Sfortunatamente molte regioni interpretano questa classificazione in modo restrittivo imponendo appunto che le terapie intra-vitreali vengano somministrate solamente all’interno di strutture ospedaliere, quando anche strutture ambulatoriali extra-ospedaliere sarebbero certamente assimilabili, così come avviene a livello internazionale, dove il problema del setting chirurgico (ospedaliero o extra-ospedaliero) normativamente non esiste.
Sarebbe sufficiente definire con chiarezza i requisiti di idoneità specifica degli ambulatori chirurgici extra-ospedalieri al fine di definirne l’assimilabilità all’ambiente ospedaliero e quindi l’idoneità alla somministrazione dei famaci intra-vitreali nella piena sicurezza dei pazienti e degli operatori.
E’necessario peraltro sottolineare che né la procedura, né i farmaci in questione sono associati a effetti collaterali peri-operatori che ne richiedano la somministrazione in ambito strettamente ospedaliero.
Non da ultimo, la recente pandemia ha di fatto evidenziato che l’accesso e la permanenza nelle strutture ospedaliere debbano essere limitati ai casi che ne abbiano una reale necessità. La vigente normativa sanitaria è concorde sulla riorganizzazione dei percorsi di diagnosi e terapia privilegiando, laddove possibile, l’ambito ambulatoriale anziché quello ospedaliero. Ciò in virtù del fatto che molte delle prestazioni possono essere eseguite anche in strutture di chirurgia ambulatoriale extra-ospedaliere purché queste siano in grado di garantire i medesimi livelli di sicurezza e di qualità delle prestazioni (vedasi D.P.C.M.12/1/2017). Un esempio antesignano fu quello della regione Emilia Romagna che negli anni novanta sviluppò una rete territoriale per la chirurgia della cataratta, che allora aveva tempi di attesa inaccettabili all’interno di un sistema ancora basato sull’ospedalizzazione.

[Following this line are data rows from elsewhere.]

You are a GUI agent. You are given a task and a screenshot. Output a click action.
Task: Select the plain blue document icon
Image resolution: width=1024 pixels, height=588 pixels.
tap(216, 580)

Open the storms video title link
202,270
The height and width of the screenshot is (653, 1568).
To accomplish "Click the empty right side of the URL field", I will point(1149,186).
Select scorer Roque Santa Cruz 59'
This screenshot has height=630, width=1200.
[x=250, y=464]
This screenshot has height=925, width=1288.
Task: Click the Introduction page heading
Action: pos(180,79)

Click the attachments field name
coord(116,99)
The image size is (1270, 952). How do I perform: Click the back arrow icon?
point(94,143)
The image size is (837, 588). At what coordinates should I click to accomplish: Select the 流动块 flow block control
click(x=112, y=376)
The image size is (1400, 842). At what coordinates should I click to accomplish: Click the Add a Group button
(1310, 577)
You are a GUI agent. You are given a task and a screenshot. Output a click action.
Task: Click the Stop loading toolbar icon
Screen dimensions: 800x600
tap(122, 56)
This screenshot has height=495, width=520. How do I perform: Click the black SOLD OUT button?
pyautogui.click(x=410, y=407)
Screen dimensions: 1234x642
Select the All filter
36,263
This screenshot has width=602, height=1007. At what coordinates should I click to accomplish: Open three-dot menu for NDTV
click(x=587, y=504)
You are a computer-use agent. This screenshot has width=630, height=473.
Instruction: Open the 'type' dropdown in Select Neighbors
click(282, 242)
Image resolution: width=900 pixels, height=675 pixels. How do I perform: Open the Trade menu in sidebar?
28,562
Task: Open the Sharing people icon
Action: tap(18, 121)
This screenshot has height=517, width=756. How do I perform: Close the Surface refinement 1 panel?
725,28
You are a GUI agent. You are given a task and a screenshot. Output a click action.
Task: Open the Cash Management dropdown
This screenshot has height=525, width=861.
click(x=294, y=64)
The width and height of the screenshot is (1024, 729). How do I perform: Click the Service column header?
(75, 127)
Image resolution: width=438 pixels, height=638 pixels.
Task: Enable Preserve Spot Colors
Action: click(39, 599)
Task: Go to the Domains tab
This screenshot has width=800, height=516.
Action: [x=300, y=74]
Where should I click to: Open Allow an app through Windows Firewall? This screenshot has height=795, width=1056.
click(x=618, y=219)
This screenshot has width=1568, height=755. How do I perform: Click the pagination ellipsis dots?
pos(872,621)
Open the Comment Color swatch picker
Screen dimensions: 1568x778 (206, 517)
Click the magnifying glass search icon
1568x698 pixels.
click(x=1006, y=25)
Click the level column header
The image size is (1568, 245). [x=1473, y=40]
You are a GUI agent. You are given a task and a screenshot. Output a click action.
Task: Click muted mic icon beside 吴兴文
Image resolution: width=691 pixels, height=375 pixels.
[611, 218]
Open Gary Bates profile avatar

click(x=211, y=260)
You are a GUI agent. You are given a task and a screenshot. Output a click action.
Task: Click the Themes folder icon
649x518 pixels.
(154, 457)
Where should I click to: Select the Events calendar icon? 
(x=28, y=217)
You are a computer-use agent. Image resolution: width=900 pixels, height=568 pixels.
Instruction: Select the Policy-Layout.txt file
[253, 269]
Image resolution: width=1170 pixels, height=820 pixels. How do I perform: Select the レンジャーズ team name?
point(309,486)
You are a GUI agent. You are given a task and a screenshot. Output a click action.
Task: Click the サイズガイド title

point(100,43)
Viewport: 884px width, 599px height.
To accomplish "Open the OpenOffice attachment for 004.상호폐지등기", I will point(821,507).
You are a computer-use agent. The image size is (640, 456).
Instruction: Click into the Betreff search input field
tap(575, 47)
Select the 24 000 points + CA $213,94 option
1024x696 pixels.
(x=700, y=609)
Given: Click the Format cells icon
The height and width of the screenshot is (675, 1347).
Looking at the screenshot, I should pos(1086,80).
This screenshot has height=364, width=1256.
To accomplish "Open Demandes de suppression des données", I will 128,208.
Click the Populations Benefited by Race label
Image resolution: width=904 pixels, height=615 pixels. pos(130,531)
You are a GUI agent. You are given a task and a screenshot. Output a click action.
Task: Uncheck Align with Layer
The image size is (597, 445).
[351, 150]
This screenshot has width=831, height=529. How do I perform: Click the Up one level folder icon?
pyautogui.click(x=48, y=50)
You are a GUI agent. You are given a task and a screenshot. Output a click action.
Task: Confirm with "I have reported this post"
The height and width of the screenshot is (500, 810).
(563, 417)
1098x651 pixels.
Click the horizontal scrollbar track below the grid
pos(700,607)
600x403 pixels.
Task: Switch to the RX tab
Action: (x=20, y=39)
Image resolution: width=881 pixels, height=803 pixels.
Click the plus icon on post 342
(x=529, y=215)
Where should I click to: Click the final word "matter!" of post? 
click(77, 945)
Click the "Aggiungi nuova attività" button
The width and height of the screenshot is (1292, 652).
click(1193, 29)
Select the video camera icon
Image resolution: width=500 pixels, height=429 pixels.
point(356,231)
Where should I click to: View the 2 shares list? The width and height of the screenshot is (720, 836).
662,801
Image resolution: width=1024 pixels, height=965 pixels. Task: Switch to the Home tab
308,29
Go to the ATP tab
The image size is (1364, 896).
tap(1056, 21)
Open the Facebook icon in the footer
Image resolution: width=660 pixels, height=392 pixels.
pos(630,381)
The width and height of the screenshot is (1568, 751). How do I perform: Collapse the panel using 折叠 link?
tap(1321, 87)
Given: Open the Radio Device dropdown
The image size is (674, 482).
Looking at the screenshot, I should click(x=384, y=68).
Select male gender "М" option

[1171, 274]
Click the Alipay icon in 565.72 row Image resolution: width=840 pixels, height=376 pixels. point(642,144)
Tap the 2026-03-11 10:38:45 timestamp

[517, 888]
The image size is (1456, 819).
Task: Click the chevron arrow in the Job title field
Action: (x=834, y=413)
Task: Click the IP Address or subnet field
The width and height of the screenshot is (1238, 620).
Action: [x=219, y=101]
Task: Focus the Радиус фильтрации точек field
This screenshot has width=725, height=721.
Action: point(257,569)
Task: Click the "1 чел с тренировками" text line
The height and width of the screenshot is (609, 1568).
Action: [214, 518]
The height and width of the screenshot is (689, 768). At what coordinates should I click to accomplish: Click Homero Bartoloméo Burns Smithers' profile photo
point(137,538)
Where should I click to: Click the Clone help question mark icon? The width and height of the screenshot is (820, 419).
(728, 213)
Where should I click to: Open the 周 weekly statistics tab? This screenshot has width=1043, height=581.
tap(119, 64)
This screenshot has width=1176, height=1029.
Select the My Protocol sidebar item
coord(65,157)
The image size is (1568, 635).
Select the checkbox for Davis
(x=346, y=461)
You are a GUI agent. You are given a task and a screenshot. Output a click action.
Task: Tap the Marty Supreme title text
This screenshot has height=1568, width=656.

Complice la pandemia e in virtù dell’evoluzione che ha coinvolto l’oftalmologia più di altre discipline mediche, è dunque essenziale potenziare percorsi ambulatoriali extra-ospedalieri dedicati alla diagnostica e alle terapie intra-vitreali delle patologie retiniche. Il quadro normativo e applicativo italiano è quindi deficitario rispetto a quello degli altri paesi Europei e di altri continenti dove l’utilizzo dei farmaci intra-vitreali avviene di routine sia in ambito ospedaliero che extra-ospedaliero. In questo contesto la semplificazione delle modalità di somministrazione dei farmaci intra-vitreali costituirebbe un doveroso e significativo passo in avanti per rendere il sistema più adeguato alle esigenze sia dei pazienti che degli operatori sanitari. Confidiamo che questo appello possa venire prontamente accolto dal suo giornale e dalle istituzioni nell’interesse della salute dei nostri cittadini.